__Your goal__:
Write out the entries below again with "Instruction" swapped for "Command" everywhere and nothing else altered; leave out the pictures.
* Start Excerpted records *
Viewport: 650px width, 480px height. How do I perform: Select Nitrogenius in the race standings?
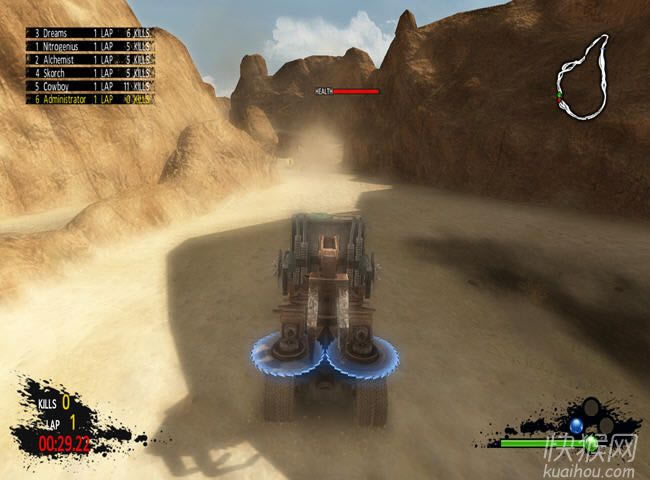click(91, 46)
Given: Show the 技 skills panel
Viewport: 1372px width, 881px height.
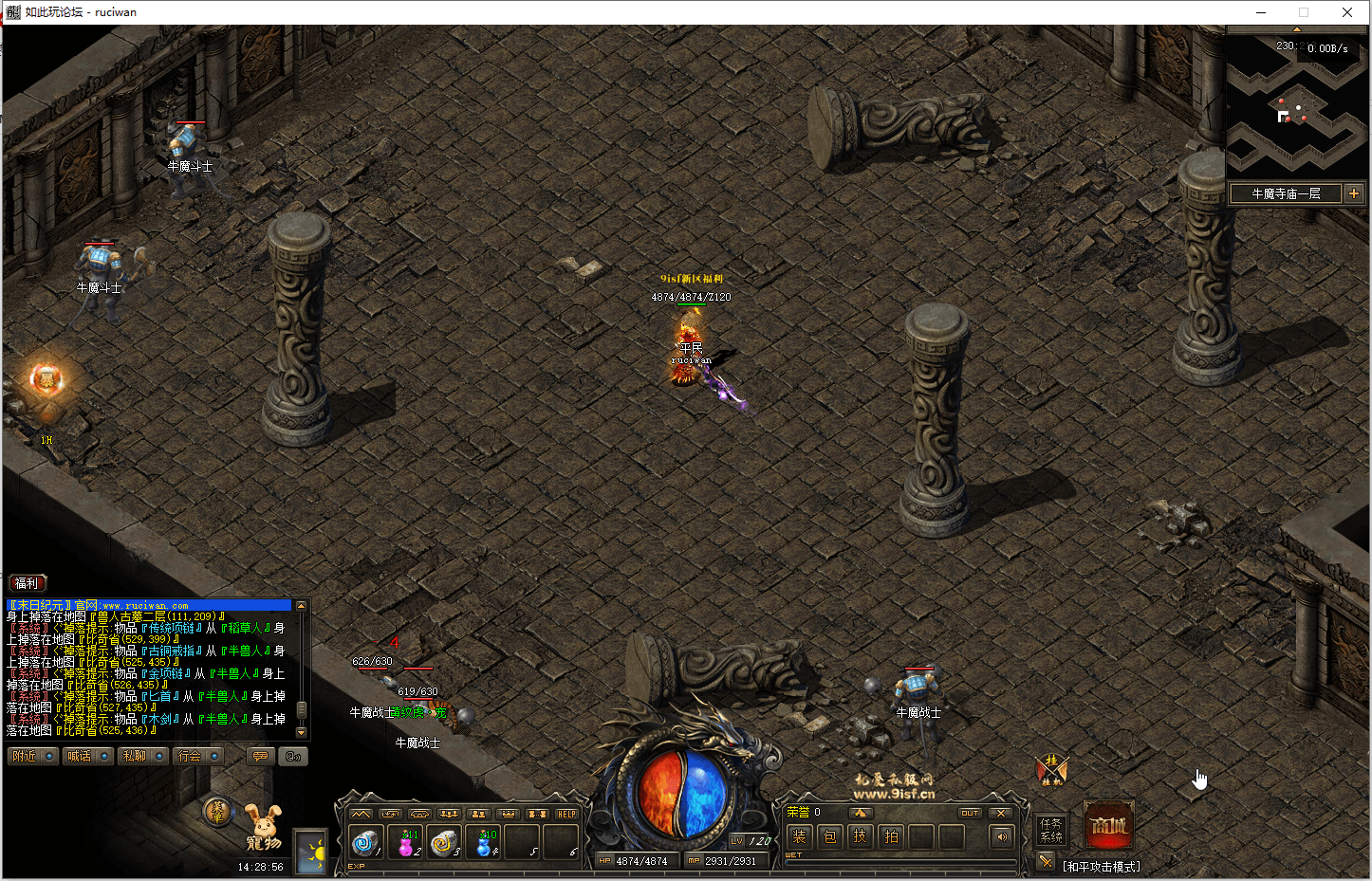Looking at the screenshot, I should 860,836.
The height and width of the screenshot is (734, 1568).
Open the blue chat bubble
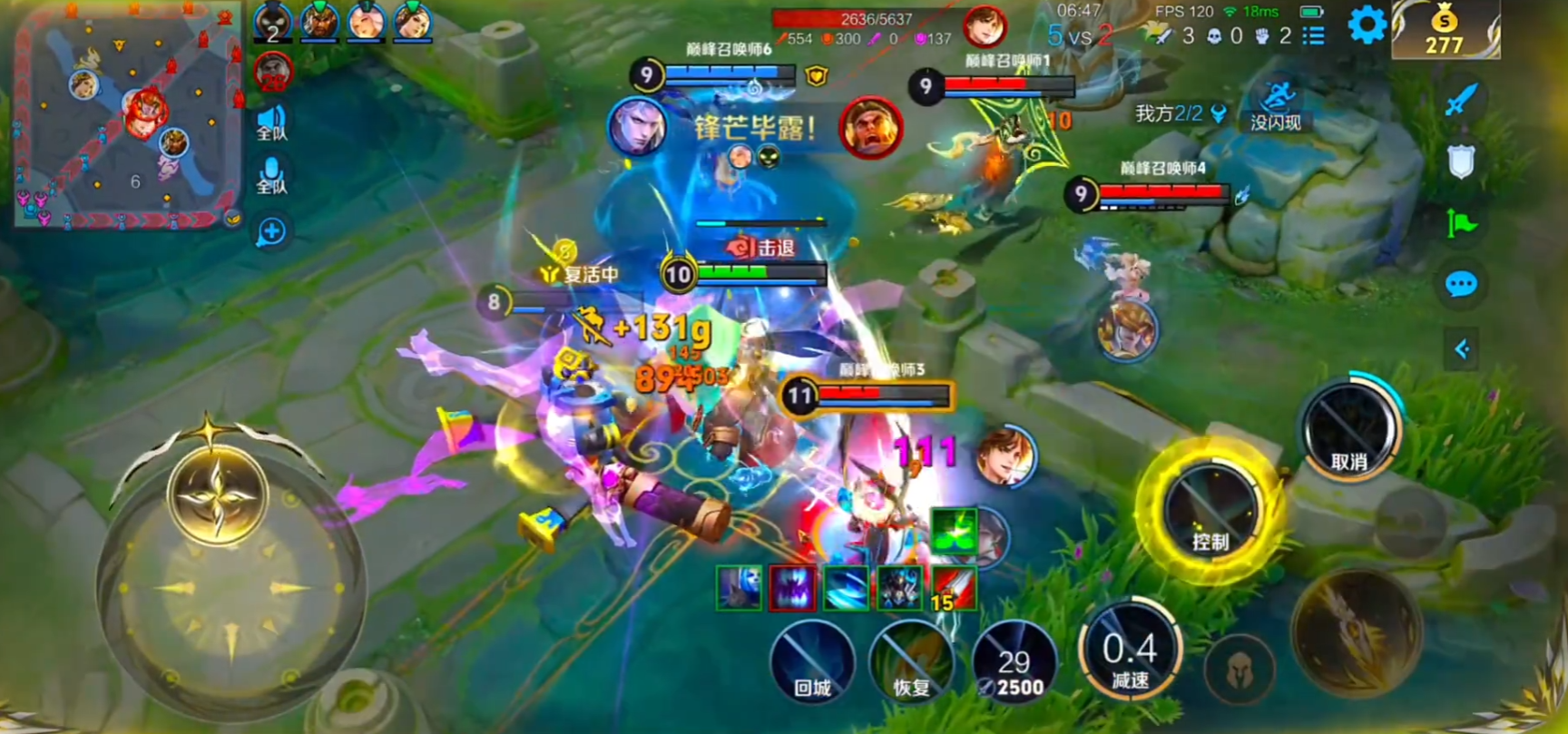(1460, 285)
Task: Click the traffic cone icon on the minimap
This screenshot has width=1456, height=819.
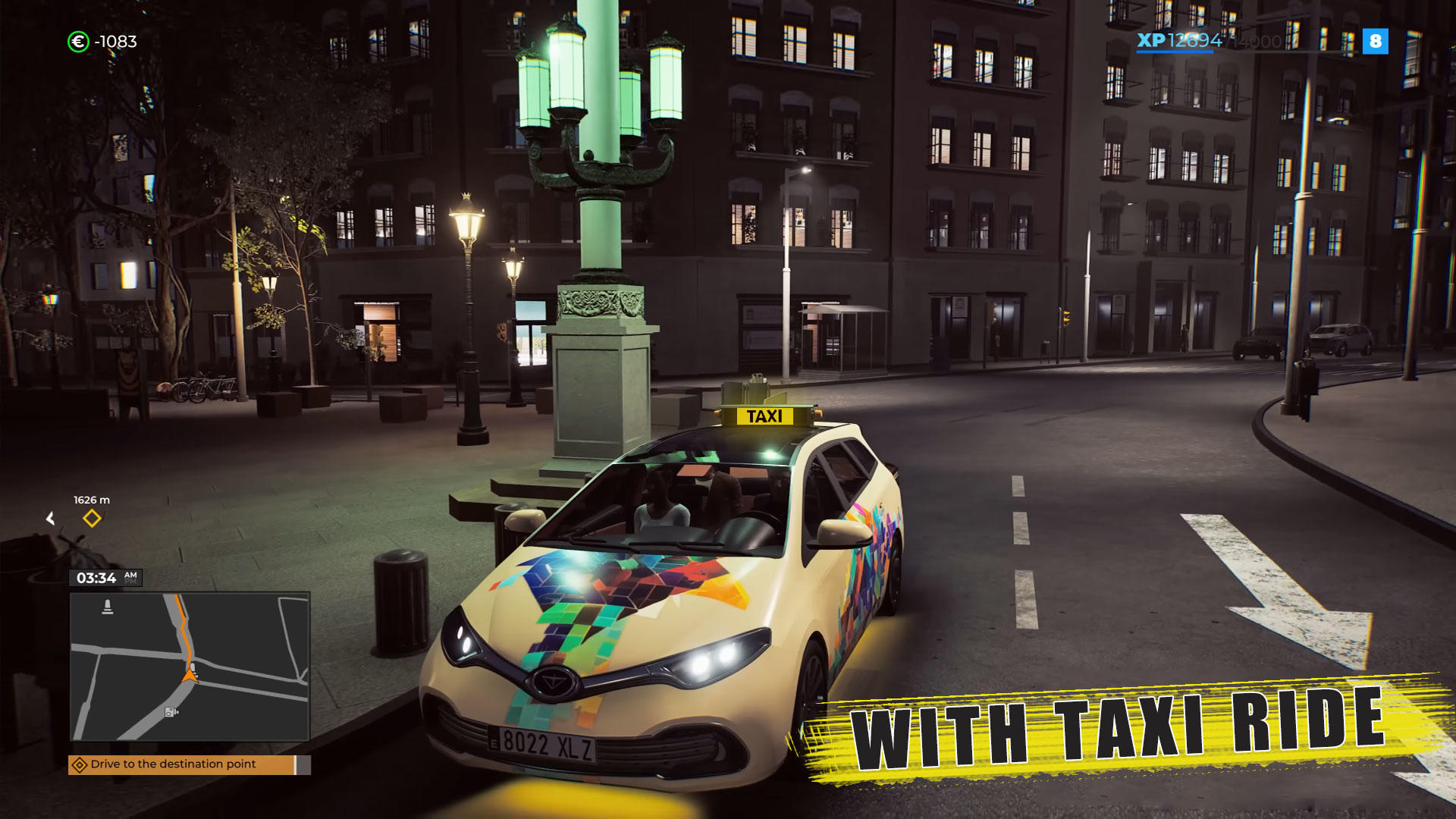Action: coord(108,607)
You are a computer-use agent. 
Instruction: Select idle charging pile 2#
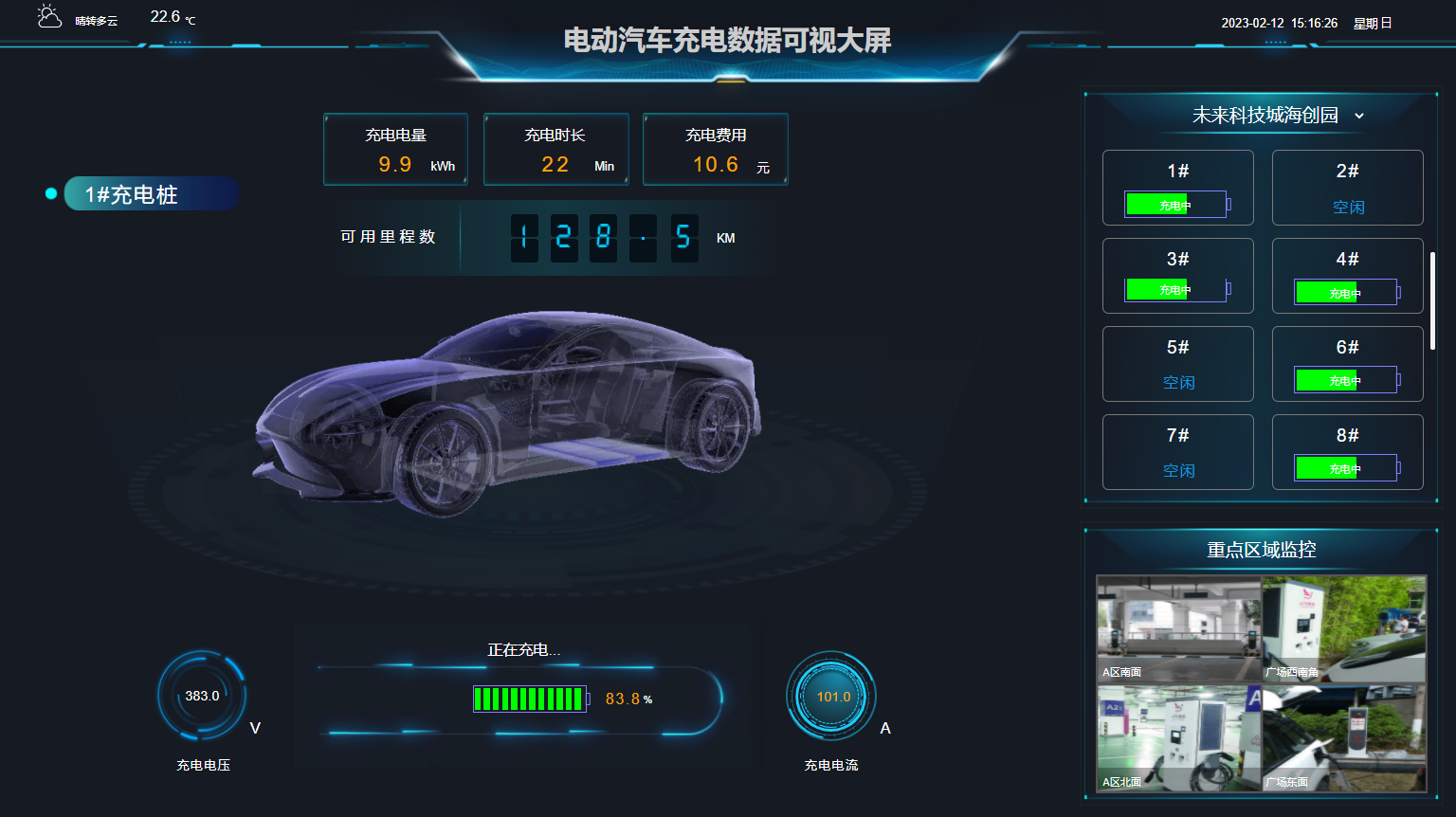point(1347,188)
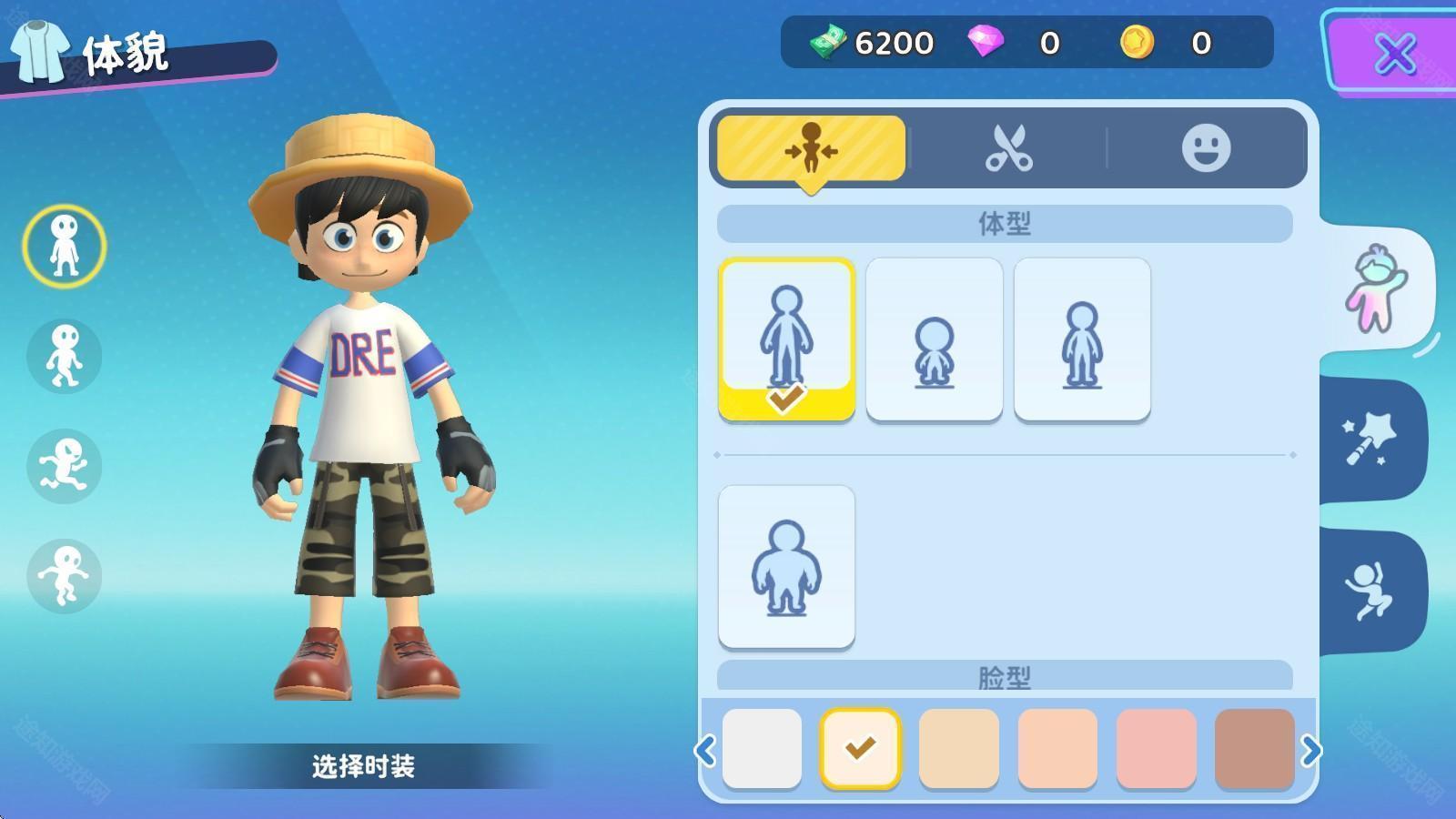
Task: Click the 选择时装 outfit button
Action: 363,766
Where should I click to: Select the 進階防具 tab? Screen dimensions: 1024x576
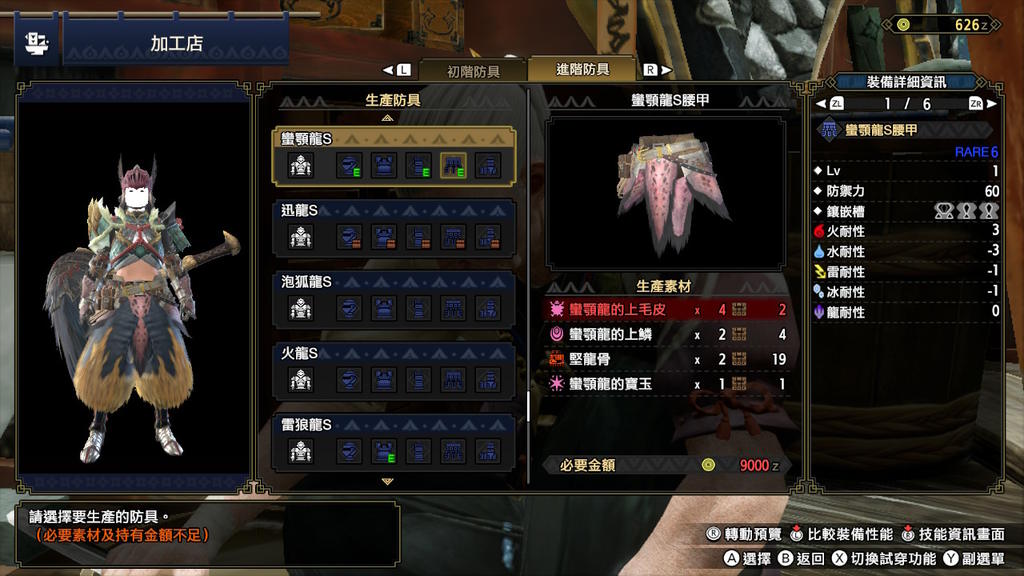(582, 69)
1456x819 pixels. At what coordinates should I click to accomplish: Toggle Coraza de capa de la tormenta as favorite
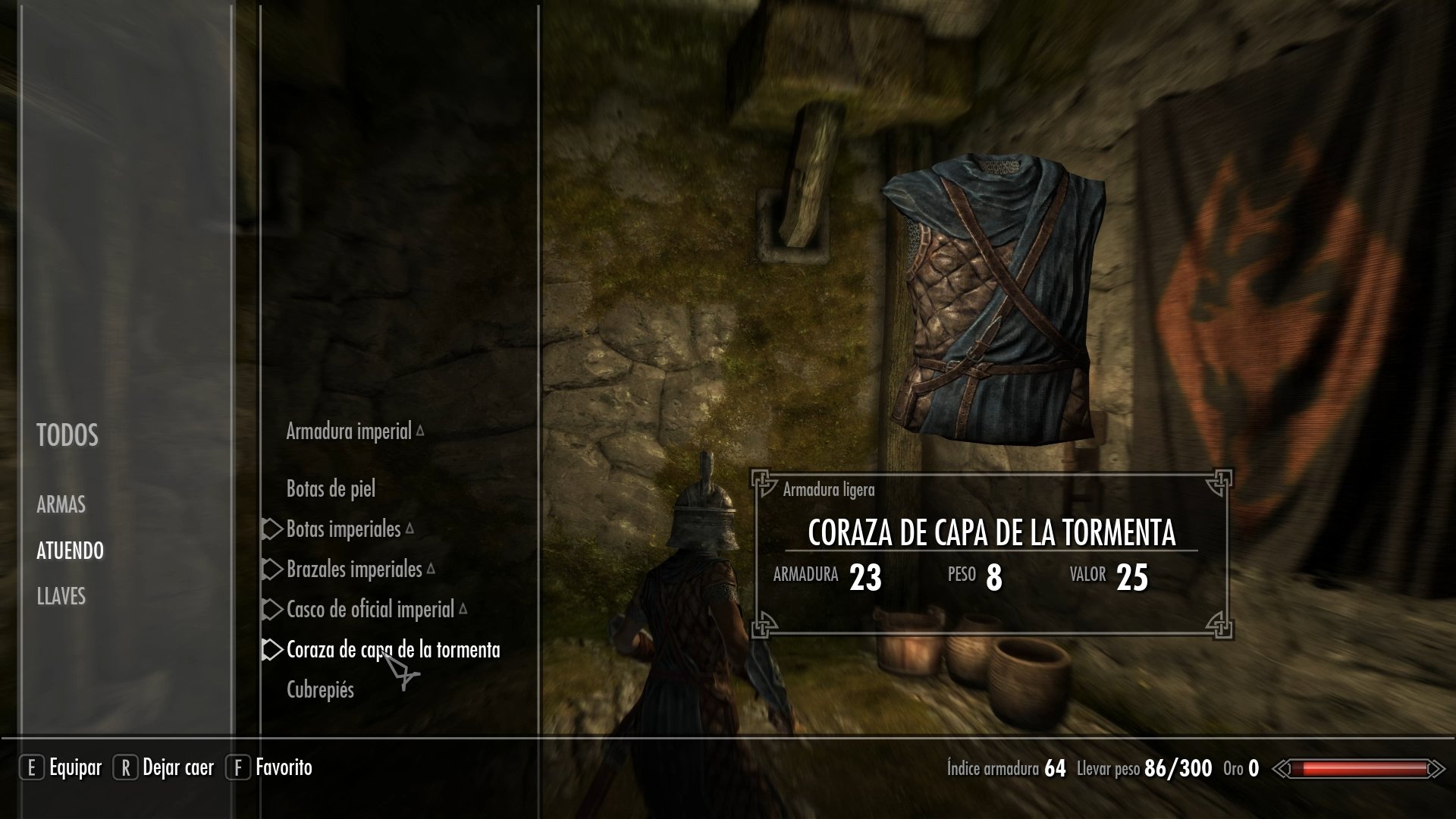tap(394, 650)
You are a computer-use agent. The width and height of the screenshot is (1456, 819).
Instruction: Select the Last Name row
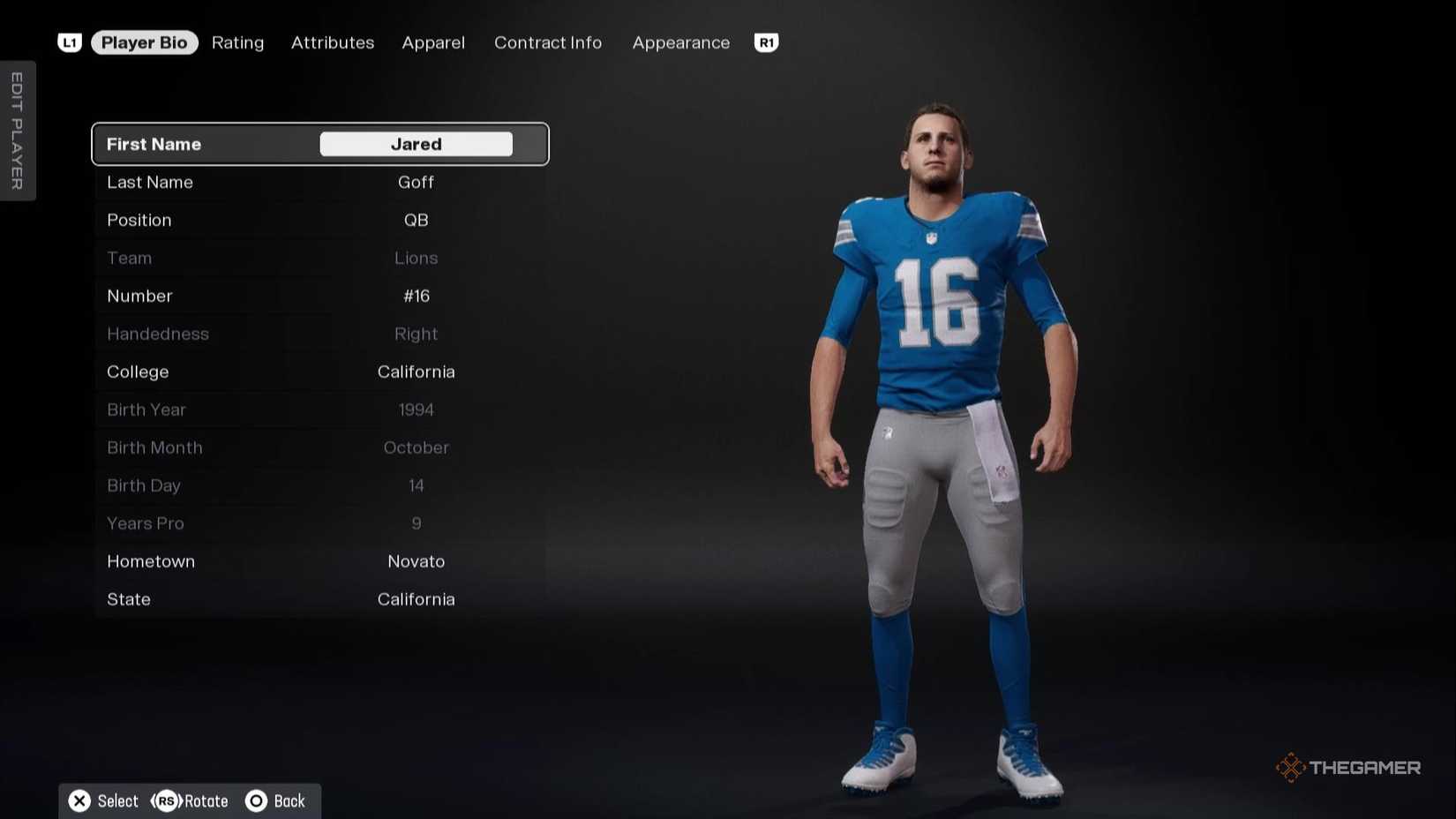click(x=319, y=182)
* End Excerpted records *
__Solution to the problem__:
Viewport: 650px width, 480px height. How do I perform: Select Nitrogenius in the race standings?
click(91, 46)
Given: Show the 技 skills panel
Viewport: 1372px width, 881px height.
Looking at the screenshot, I should 860,836.
The height and width of the screenshot is (734, 1568).
Open the blue chat bubble
(1460, 285)
Task: Click the traffic cone icon on the minimap
This screenshot has width=1456, height=819.
Action: coord(108,607)
You are a computer-use agent. 
Command: Select idle charging pile 2#
point(1347,188)
Task: Click the 选择时装 outfit button
Action: 363,766
Where should I click to: Select the 進階防具 tab? Screen dimensions: 1024x576
(582, 69)
1456x819 pixels. At what coordinates should I click to accomplish: Toggle Coraza de capa de la tormenta as favorite
tap(394, 650)
You are a computer-use agent. The width and height of the screenshot is (1456, 819).
Command: Select the Last Name row
click(x=319, y=182)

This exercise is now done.